- [Task inputs]
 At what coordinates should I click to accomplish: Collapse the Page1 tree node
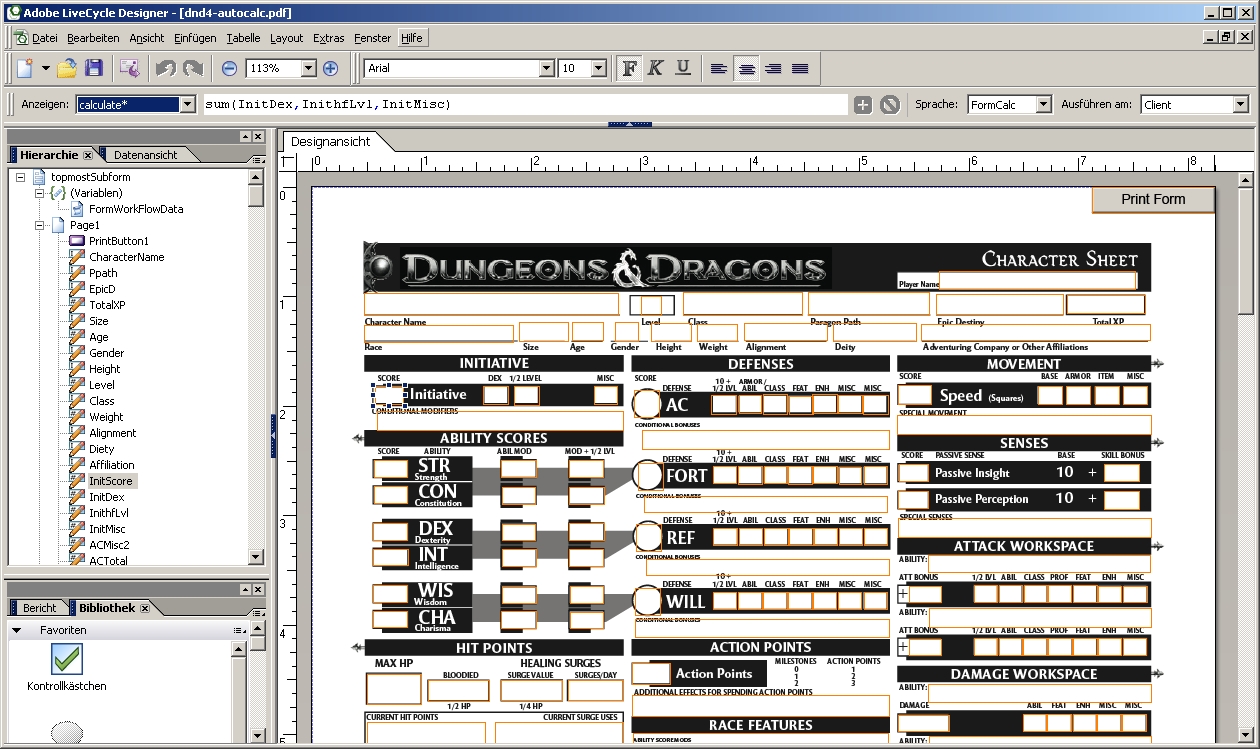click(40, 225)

* * *

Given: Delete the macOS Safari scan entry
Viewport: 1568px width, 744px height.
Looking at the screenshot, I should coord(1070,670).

- [What is required]
Copy everything from the line containing "At what coordinates" down to the line containing "click(40, 225)", changing "Collapse" to "Expand" and keeping all else the same. Leave the picture out of your answer.

- [Answer to the problem]
 At what coordinates should I click to accomplish: Expand the Page1 tree node
click(40, 225)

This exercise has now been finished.